Return each line of the rows below that contains the word "Open", matching its capitalization.

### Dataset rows
##########
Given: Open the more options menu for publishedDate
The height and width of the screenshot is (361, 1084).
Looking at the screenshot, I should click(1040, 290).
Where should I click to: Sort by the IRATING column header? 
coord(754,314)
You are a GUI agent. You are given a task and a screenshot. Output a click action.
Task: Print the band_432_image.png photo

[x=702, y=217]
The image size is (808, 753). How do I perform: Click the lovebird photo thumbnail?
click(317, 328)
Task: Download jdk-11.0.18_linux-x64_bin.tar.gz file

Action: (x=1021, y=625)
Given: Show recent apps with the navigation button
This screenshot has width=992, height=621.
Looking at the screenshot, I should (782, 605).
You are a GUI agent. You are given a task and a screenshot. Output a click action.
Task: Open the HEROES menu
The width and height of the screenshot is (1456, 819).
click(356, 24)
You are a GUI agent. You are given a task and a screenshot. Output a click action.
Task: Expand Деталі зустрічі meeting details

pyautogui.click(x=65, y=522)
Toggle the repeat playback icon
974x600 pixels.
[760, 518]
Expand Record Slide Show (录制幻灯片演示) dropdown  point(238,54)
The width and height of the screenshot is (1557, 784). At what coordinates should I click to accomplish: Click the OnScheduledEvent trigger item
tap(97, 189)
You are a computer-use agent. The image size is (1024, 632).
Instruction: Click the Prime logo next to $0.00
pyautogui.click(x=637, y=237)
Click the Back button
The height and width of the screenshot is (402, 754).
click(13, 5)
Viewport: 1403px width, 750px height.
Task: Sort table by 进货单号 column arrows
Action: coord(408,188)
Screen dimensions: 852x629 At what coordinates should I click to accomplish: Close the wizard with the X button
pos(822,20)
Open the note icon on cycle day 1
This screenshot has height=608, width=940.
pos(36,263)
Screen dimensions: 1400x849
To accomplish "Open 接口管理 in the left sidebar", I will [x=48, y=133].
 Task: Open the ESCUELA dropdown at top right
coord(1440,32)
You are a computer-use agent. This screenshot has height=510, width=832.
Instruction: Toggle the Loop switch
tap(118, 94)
##########
### Output for this exercise
Given: Open the more options menu for publishedDate
Task: Open the HEROES menu
Open the note icon on cycle day 1
To accomplish "Open 接口管理 in the left sidebar", I will [x=48, y=133].
 Task: Open the ESCUELA dropdown at top right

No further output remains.